Update the stretch of records from the line containing "The height and" through the line containing "Possible [213, 402]" by replacing "midpoint" with "center point", leaving everything else unchanged, and give back only those lines.

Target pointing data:

....................

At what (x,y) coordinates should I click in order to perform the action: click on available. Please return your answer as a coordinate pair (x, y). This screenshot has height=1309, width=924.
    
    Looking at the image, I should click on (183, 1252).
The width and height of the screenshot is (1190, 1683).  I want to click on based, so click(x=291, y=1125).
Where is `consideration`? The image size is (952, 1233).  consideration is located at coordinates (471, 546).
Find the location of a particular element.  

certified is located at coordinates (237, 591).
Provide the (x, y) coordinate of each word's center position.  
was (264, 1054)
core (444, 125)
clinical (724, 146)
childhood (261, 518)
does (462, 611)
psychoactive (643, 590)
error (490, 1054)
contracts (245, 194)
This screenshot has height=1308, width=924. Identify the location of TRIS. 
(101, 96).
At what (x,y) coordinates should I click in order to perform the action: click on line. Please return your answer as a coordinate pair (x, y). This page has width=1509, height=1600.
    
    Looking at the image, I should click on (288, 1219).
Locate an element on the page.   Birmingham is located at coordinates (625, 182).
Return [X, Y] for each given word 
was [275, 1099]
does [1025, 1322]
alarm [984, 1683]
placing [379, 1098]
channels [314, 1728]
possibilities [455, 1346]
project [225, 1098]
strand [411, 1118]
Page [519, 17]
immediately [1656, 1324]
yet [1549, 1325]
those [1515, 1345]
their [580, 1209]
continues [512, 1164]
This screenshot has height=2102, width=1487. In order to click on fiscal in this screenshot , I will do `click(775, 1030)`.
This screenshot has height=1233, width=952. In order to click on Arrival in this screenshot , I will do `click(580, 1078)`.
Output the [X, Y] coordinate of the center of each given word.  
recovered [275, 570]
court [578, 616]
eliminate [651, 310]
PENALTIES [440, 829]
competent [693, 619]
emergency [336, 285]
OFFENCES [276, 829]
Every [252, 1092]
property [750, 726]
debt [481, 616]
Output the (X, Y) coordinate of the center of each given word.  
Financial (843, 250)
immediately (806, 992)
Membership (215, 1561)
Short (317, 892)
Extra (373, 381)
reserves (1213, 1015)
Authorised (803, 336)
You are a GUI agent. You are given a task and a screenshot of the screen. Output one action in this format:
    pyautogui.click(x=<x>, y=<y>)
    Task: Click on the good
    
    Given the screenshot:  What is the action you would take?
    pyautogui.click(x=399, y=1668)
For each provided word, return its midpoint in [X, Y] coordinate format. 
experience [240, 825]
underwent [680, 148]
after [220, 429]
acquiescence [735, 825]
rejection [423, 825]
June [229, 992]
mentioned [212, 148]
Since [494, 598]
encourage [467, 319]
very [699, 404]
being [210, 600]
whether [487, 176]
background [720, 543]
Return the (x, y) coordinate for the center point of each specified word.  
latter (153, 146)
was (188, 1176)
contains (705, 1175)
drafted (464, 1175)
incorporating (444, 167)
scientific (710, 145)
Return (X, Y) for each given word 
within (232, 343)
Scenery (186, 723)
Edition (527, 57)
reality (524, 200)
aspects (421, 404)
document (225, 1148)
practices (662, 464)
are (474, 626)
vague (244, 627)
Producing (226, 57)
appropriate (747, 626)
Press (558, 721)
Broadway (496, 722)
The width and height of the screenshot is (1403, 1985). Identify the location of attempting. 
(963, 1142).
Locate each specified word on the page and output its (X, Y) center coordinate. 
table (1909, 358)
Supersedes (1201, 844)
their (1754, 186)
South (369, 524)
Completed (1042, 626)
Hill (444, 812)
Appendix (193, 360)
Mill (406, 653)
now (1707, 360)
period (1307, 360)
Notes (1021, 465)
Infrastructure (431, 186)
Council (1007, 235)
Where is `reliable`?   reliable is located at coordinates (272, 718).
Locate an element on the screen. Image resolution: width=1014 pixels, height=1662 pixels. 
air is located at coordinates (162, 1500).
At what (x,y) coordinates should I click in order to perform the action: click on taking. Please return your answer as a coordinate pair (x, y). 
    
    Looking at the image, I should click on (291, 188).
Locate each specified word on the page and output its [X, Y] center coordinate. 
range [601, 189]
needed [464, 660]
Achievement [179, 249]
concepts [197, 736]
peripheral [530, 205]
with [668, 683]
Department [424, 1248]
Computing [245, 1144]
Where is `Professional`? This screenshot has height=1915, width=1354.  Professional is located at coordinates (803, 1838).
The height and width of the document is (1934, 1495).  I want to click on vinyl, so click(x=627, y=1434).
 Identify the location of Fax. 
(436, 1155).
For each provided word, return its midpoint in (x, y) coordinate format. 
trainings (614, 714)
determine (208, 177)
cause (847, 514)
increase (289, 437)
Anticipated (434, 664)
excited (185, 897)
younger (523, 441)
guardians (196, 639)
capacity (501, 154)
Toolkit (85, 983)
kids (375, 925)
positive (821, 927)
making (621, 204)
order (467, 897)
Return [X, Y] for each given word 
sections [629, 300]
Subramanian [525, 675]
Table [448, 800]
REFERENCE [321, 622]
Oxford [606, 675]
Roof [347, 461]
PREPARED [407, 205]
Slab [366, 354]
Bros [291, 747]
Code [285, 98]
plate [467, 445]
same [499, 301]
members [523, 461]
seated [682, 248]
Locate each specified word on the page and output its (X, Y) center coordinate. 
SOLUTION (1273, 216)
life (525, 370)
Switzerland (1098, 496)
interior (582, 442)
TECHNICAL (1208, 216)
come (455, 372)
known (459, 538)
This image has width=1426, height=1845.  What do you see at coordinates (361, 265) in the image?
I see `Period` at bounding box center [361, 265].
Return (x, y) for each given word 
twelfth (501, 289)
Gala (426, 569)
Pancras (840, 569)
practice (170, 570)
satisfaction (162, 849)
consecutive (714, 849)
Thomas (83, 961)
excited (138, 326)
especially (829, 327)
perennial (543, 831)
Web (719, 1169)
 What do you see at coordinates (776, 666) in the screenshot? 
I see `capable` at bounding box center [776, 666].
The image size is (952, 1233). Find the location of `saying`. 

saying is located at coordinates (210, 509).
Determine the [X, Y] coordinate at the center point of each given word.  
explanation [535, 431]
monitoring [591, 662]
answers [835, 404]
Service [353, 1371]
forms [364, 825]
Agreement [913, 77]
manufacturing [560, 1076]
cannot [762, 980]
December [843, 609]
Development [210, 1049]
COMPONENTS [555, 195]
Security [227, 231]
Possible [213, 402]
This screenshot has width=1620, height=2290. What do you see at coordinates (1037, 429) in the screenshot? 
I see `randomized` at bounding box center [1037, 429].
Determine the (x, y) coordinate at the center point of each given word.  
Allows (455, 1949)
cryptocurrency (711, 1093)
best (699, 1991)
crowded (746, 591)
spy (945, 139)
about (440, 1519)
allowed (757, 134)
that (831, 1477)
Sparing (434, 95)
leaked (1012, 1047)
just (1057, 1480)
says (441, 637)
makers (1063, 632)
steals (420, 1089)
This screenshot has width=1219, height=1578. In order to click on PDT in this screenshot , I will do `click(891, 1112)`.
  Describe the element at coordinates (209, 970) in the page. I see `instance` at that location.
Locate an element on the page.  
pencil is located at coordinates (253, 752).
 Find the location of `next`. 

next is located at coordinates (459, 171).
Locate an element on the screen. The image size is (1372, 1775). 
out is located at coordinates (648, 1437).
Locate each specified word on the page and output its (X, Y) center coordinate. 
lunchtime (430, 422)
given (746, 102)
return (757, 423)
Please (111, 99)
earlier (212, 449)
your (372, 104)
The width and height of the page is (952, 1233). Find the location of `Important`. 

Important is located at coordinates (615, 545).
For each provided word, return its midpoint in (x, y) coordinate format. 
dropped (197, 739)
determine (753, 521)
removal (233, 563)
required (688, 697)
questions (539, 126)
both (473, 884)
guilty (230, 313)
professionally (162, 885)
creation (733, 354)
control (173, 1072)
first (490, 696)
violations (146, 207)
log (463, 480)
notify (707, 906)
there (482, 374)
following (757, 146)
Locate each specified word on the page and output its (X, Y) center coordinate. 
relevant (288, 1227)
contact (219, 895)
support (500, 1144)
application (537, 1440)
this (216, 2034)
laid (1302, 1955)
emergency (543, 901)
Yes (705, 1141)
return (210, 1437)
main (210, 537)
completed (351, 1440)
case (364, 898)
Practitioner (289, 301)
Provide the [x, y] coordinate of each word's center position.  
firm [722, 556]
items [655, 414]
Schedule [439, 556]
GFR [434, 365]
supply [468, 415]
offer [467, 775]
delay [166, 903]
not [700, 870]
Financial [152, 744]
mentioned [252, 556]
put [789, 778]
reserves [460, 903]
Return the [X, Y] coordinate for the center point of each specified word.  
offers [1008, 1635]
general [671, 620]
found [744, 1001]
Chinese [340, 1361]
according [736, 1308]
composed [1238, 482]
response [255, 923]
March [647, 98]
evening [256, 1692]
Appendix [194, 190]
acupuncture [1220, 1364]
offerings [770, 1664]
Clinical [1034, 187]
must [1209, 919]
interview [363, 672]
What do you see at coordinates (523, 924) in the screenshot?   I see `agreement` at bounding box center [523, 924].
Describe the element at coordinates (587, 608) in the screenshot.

....................

Completed exercise:
The height and width of the document is (1934, 1495).  I want to click on vinyl, so click(x=627, y=1434).
 Identify the location of Fax. 
(436, 1155).
For each provided word, return its center point in (x, y) coordinate format. 
trainings (614, 714)
determine (208, 177)
cause (847, 514)
increase (289, 437)
Anticipated (434, 664)
excited (185, 897)
younger (523, 441)
guardians (196, 639)
capacity (501, 154)
Toolkit (85, 983)
kids (375, 925)
positive (821, 927)
making (621, 204)
order (467, 897)
Return [X, Y] for each given word 
sections [629, 300]
Subramanian [525, 675]
Table [448, 800]
REFERENCE [321, 622]
Oxford [606, 675]
Roof [347, 461]
PREPARED [407, 205]
Slab [366, 354]
Bros [291, 747]
Code [285, 98]
plate [467, 445]
same [499, 301]
members [523, 461]
seated [682, 248]
Locate each specified word on the page and output its (X, Y) center coordinate. 
SOLUTION (1273, 216)
life (525, 370)
Switzerland (1098, 496)
interior (582, 442)
TECHNICAL (1208, 216)
come (455, 372)
known (459, 538)
This image has width=1426, height=1845.  What do you see at coordinates (361, 265) in the image?
I see `Period` at bounding box center [361, 265].
Return (x, y) for each given word 
twelfth (501, 289)
Gala (426, 569)
Pancras (840, 569)
practice (170, 570)
satisfaction (162, 849)
consecutive (714, 849)
Thomas (83, 961)
excited (138, 326)
especially (829, 327)
perennial (543, 831)
Web (719, 1169)
 What do you see at coordinates (776, 666) in the screenshot? 
I see `capable` at bounding box center [776, 666].
The image size is (952, 1233). Find the location of `saying`. 

saying is located at coordinates (210, 509).
Determine the [X, Y] coordinate at the center point of each given word.  
explanation [535, 431]
monitoring [591, 662]
answers [835, 404]
Service [353, 1371]
forms [364, 825]
Agreement [913, 77]
manufacturing [560, 1076]
cannot [762, 980]
December [843, 609]
Development [210, 1049]
COMPONENTS [555, 195]
Security [227, 231]
Possible [213, 402]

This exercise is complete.